Either way: the author is worried that someone's going to come for their house because of their startup debts. I don't think it's productive to mine for reasons to be anxious. Bad credit score? Join the club; there are millions and millions of us: we're called "Americans". Nobody is taking the house.



keep me out of the market for credit. A good thing

Have you never wanted to get a mortgage?

For that matter, lots of landlords in Vancouver check credit scores in order to weed out potential bad tenants.


Protip: many landlords in hot property markets like Vancouver are speculators who are using your rent to pay their mortgage.
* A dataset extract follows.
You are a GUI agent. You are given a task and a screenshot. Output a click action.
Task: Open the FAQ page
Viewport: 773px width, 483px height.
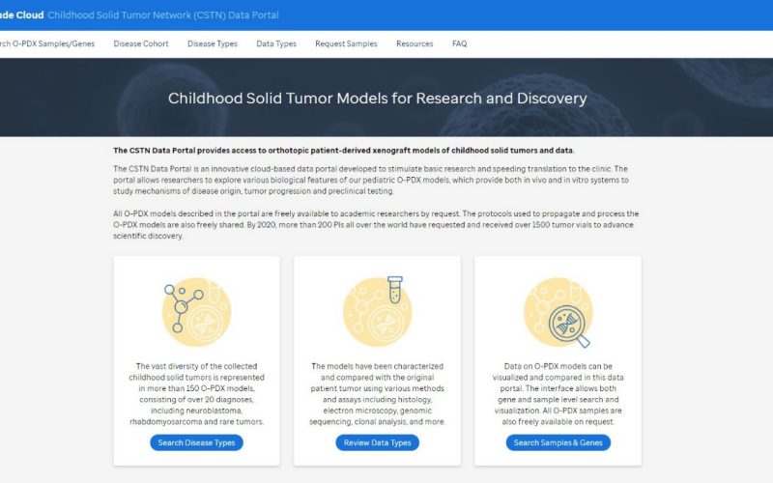coord(459,43)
Offer to pay a year's worth of rent up front in return for a discount (I'd ask for 3% - more than you can get from a risk-free investment but less than the landlord's mortgage interest rate).

Obviously this only applies if you have sufficient liquidity that paying $30,000+ upfront isn't going to impact your life in other ways.


Alas, the BC Residential Tenancy Act makes it illegal to have a deposit larger than one month's rent. Not that anyone is going to stop you -- but if you pay 12 months of rent in advance, you can legally demand the next day to have 11 of those months of rent returned to you. Unfortunately the law is very clear that you can't sign away your right to only pay one month of deposit -- even if you want to.


It's this sort of nonsense that makes me lean libertarian


Yes, this seems to me to be a rather absurd overstretch of the "consumer protection" purpose.


Your post is half a day old, but I have to reply to agree fervently. My first tenant paid 4 months rent upfront + security deposit. In cash.

Yeah, he gave me reasons that made sense. I didn't really care: I had cash in hand and absolutely no reason to bother checking his credit.


> Health insurance companies can no longer deny coverage based on credit scores, although apparently credit scores can impact your rates

I don't believe that's the case anymore since they have to provide coverage. Smoking is the only thing I remember that affects your ACA compliant rates. It makes sense otherwise you would be forced to purchase a product that could be much more expensive for the simple act of not having credit history (something that's not so unusual, especially for younger people).


An insurer can also charge up to 3x rates based on age under the ACA. Prior to the ACA limiting the differential the market spread was about 5x from young to old in terms of age.

Smokers only have to pay 50% more so being old will effect your rates more than smoking will under the ACA.


Everyone ages though so that wasn't something I would consider being a penalty like smoking (or previously a credit rating).


"which was a nightmare for reasons having nothing to do with credit"

So that's why I bring this up, I remember you claiming in another thread discussing the ACA that you were perplexed why you couldn't get private health insurance and seemed to think it was some arbitrary conspiracy yet you seem to disregard any number of reasons upon which a rational insurance company might do such a thing. Just pointing out your logic may be flawed.


I know why we were declined coverage. They told us. You can go find the "automatic decline" lists for insurers yourself; they're on the Internet.